Father Mahan told a cute story about Pope Benedict’s affection for pizza. When he was still Cardinal Ratzinger, he liked to dine at a pizza restaurant owned by a man named Gino. One evening, Gino got a call requesting that a pizza be delivered to the Vatican for the Pope. He put together his best pizza and wanted to deliver it personally. On his was to the Vatican, he was stopped by a policeman wanting to know why he was speeding. Gino explained that he was delivering a pizza to the Pope, and wanted to get it to him before it got cold. The officer was skeptical, but he offered to escort Gina to the Vatican. Upon their arrival, the policeman watched as Gino went up the stairs and was allowed to enter the Pope’s residence. After he came out, the policeman told Gino that he should be entitled to half of the tip since he was instrumental in getting the pizza to the Pope while it was still warm. Gino said okay, raised his right hand, and brought it down vertically as if to give the police officer half a blessing.

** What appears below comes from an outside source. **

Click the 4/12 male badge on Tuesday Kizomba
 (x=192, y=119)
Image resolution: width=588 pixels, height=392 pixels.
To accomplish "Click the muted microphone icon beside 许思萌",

Sometimes I feel like we are getting half a blessing also, except that we get the horizontal half instead of the vertical half. The social or communal aspects of church have become dominant over the spiritual elements. Father Mahan spoke of the wonderful gift of reconciliation. Despite the presence of numerous priests each night of the mission, no opportunity for confession was offered. There were scripture readings but no Liturgy of the Eucharist until the last night. There was no Eucharistic Adoration or Benediction. Apart from the Catholic aspects of Father’s talk, the first three nights of this event could have taken place in any Protestant church. The unique gifts we possess as Catholics were cast aside in favor of something mundane.
Father Mahan often referred to the imagery of the vine and branches. Our communal relationship with one another is through Christ. If we are cut off from the vine, we die. Father Mahan recognized the importance of nourishing our relationship with Christ if we are to function as stewards. I am not sure the mission organizers from our diocese really understand this.